* **GIVEN PROBLEM**
Lay out the material below as a JSON list of strings, one string per line, from the line containing "Image resolution: width=1568" through the end of the material. Leave out blank lines and pictures.

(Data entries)

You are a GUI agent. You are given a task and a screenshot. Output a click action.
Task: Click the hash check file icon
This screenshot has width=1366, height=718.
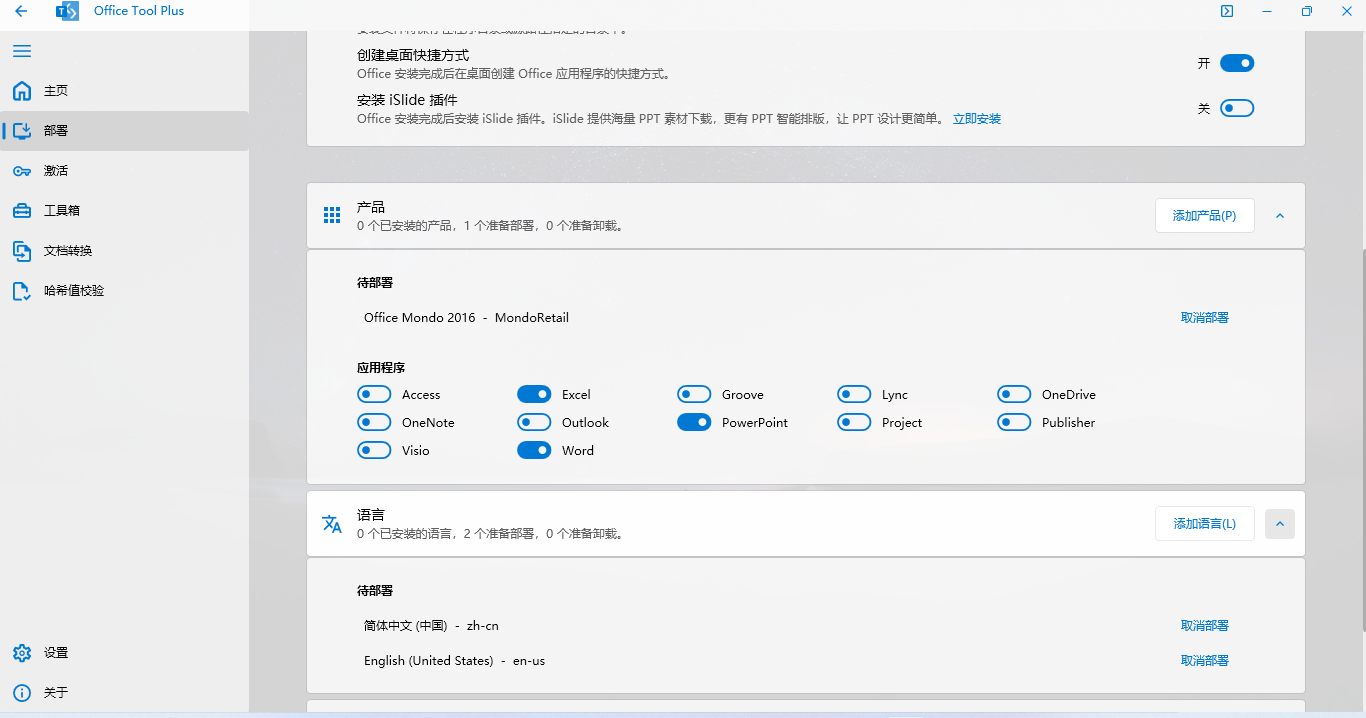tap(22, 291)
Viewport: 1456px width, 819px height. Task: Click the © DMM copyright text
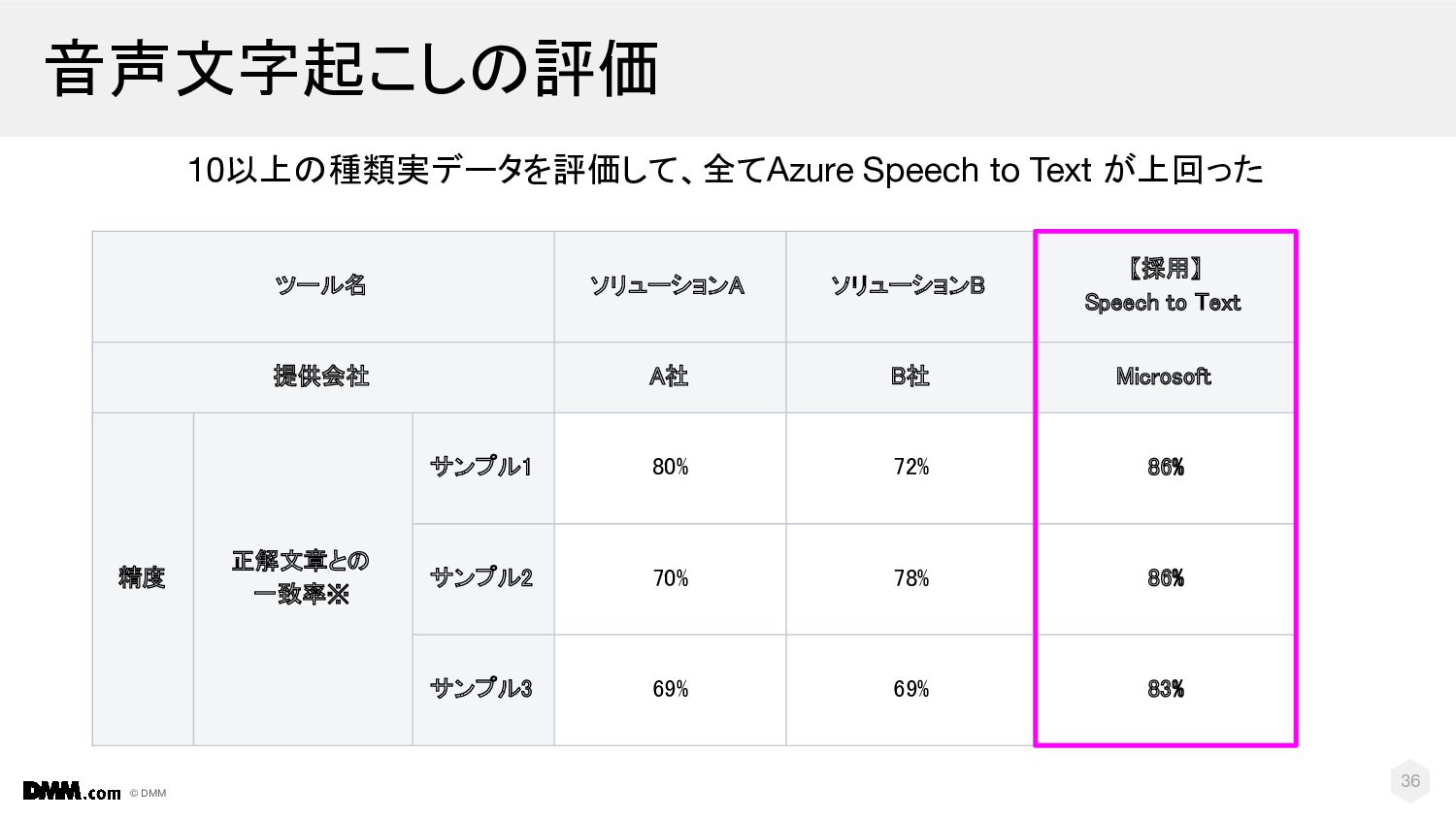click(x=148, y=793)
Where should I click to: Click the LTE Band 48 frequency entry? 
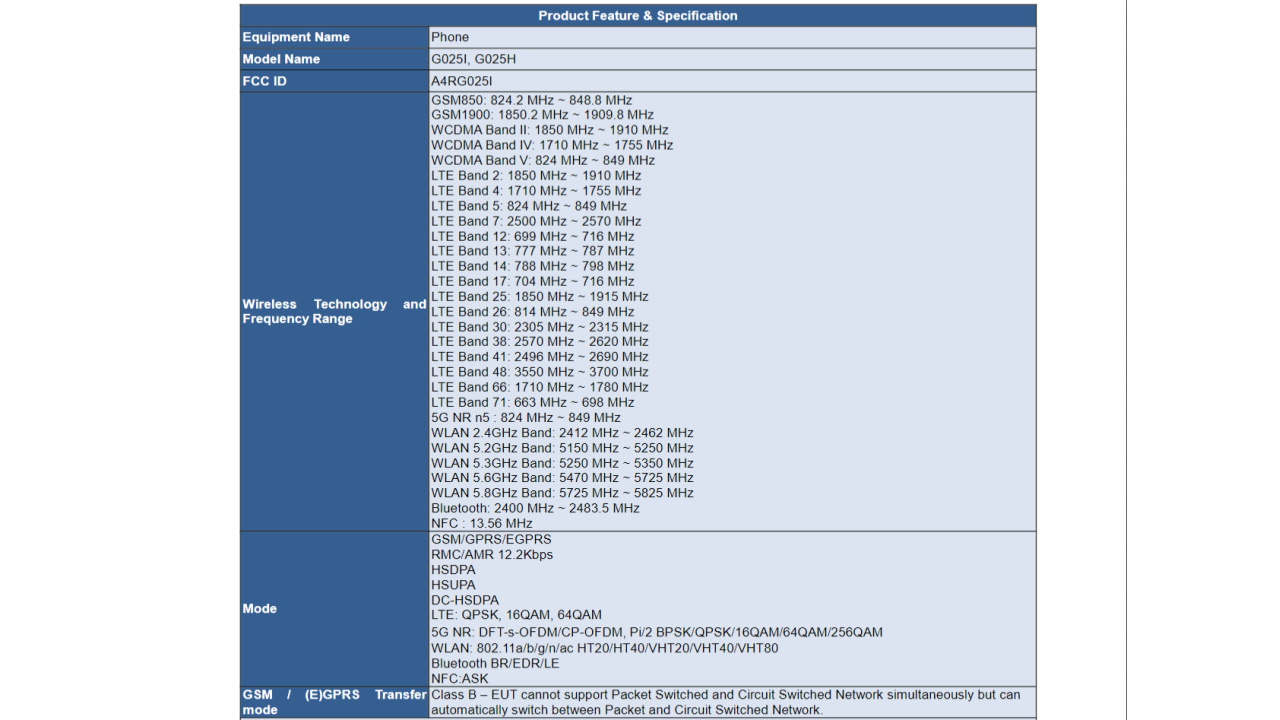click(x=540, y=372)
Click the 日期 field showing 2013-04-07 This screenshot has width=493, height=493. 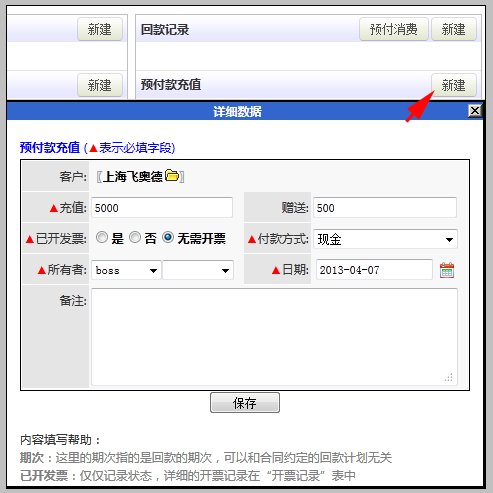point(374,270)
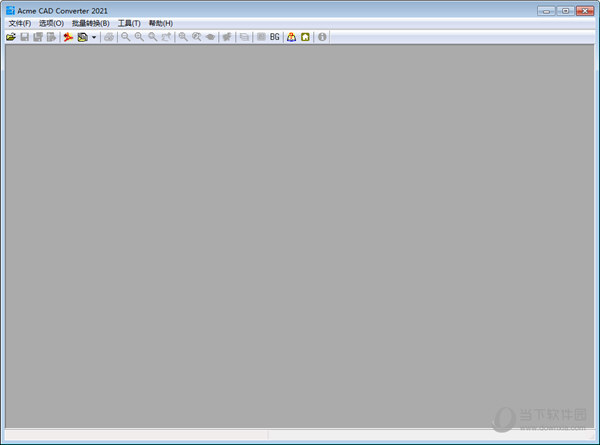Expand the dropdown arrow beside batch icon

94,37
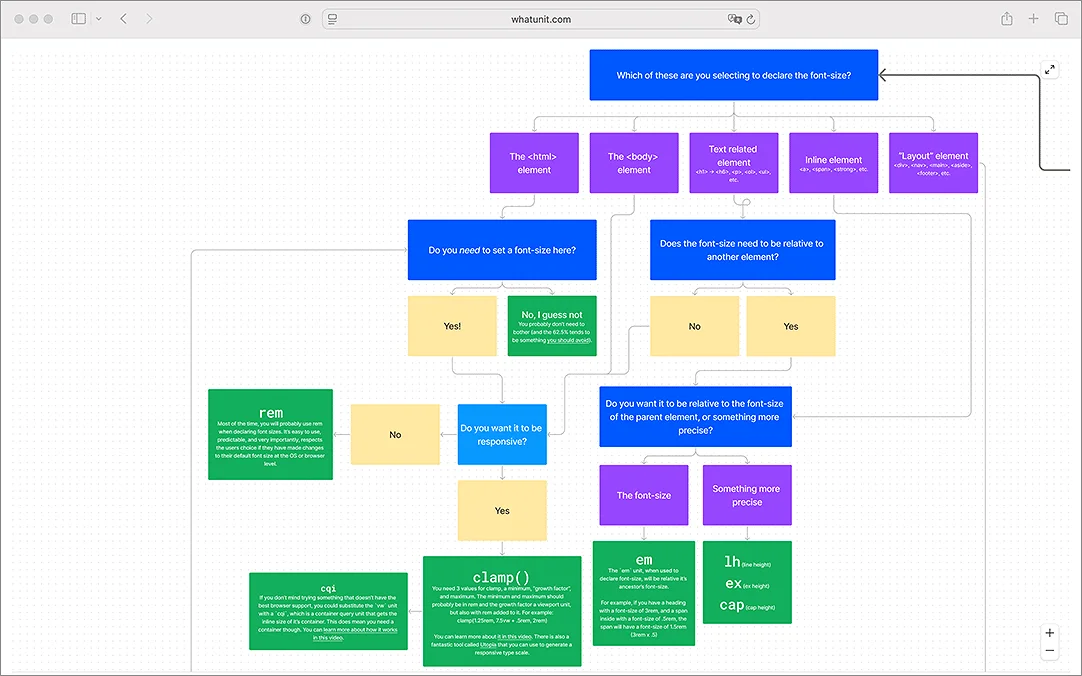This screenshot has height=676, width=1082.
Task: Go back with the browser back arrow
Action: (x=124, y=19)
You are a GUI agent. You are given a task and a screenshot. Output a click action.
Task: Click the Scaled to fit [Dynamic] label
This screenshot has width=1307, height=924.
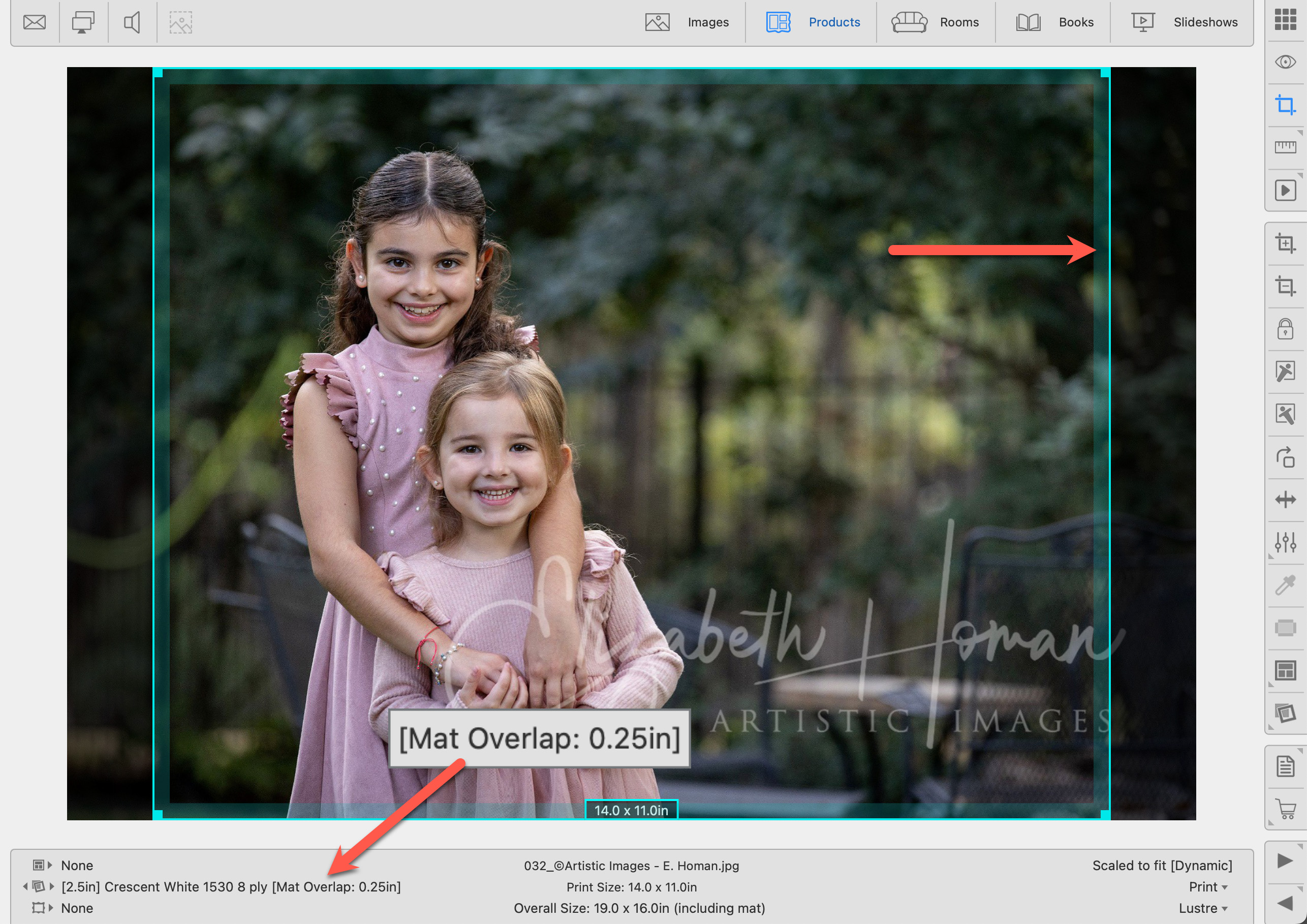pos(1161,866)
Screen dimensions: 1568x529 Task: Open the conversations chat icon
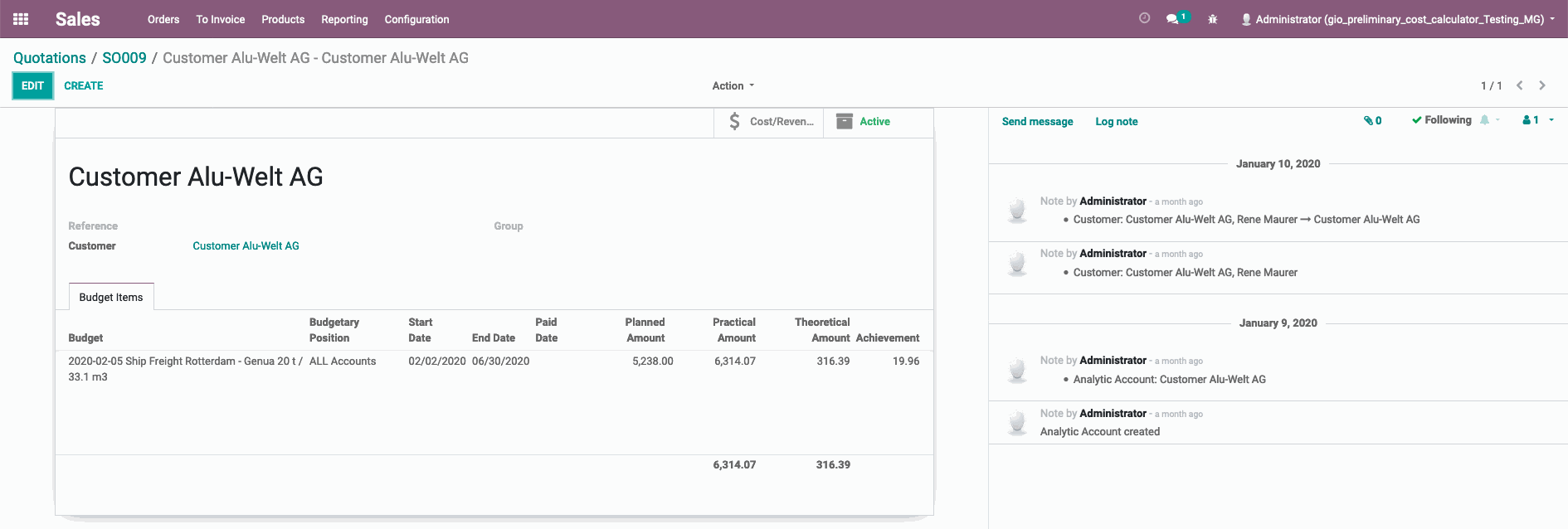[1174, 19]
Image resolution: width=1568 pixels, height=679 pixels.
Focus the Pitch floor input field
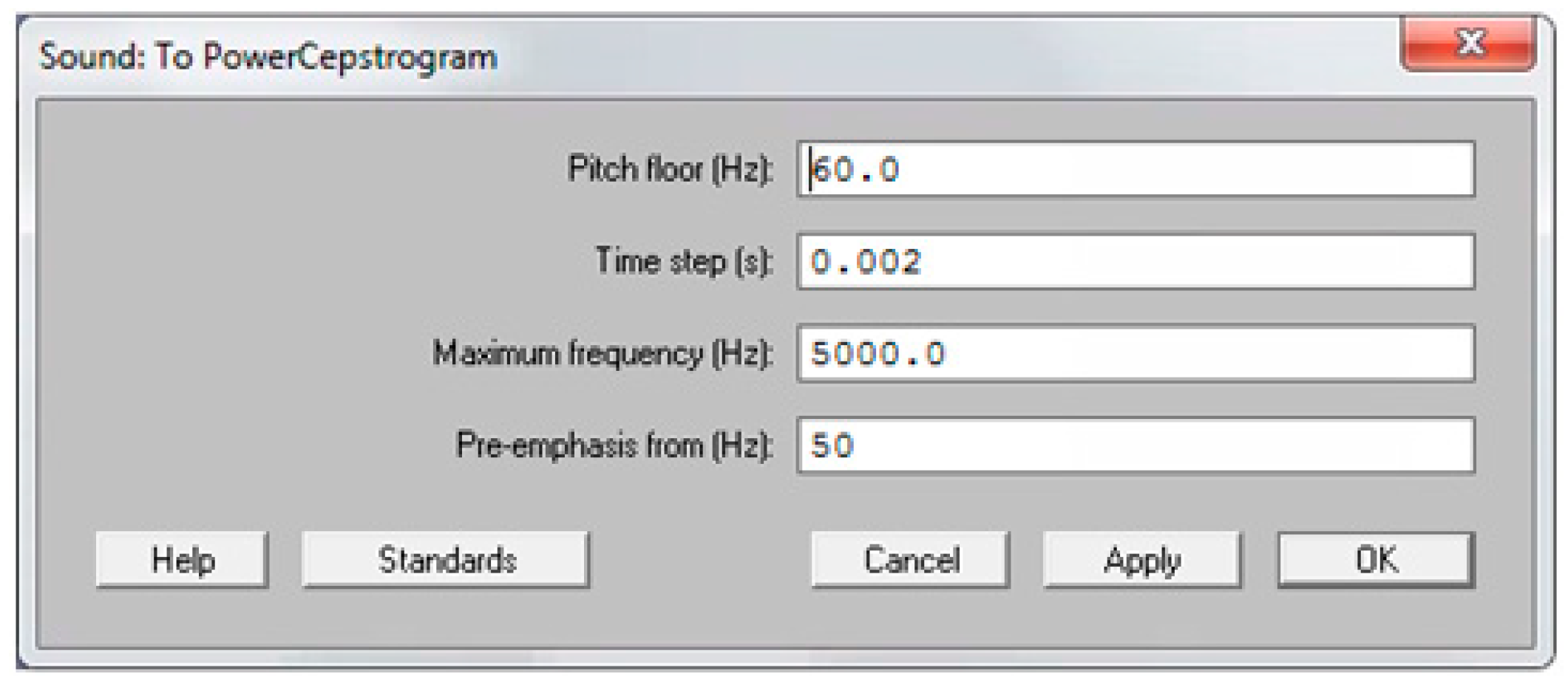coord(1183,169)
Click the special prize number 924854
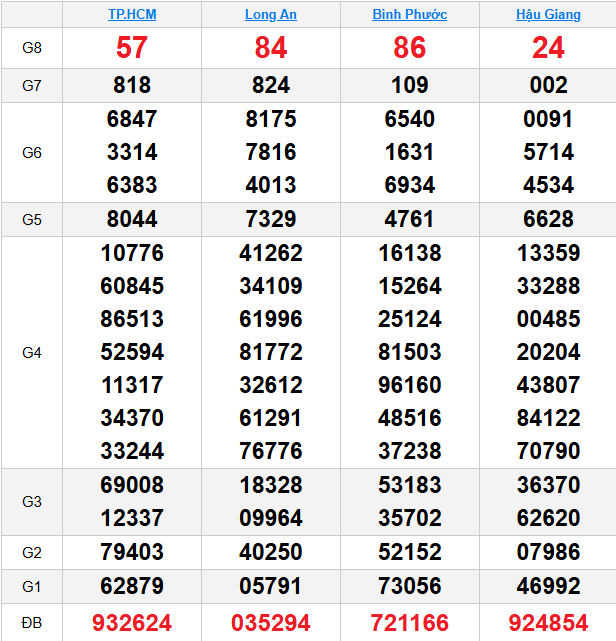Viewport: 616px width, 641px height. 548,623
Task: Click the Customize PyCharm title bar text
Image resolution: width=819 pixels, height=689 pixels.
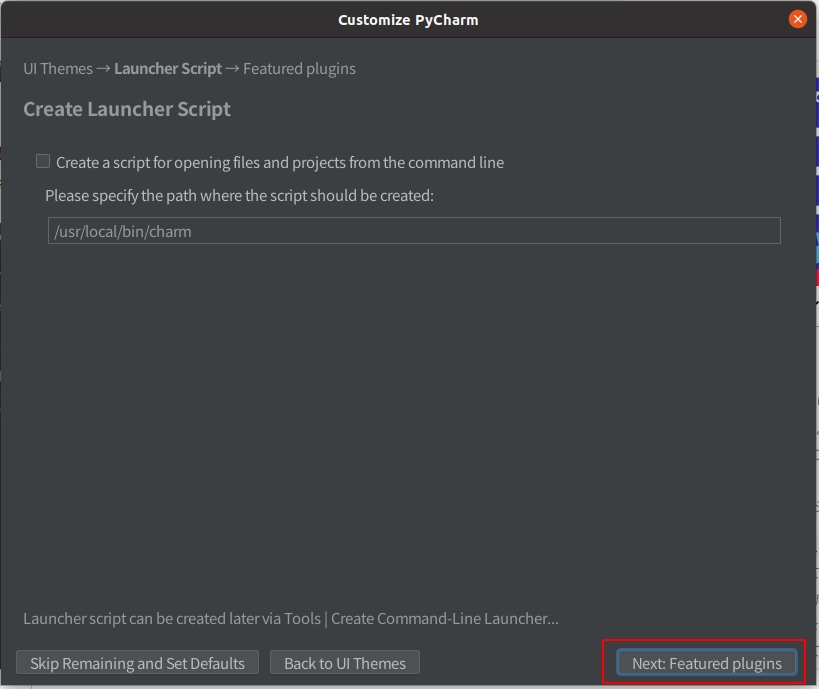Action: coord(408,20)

* **OUTPUT FOR THIS EXERCISE**
[
  "Image resolution: width=1568 pixels, height=679 pixels.",
  "Focus the Pitch floor input field",
  "coord(1183,169)",
  "Click the special prize number 924854",
  "Viewport: 616px width, 641px height. 548,623",
  "Task: Click the Customize PyCharm title bar text",
  "Image resolution: width=819 pixels, height=689 pixels.",
  "Action: coord(408,20)"
]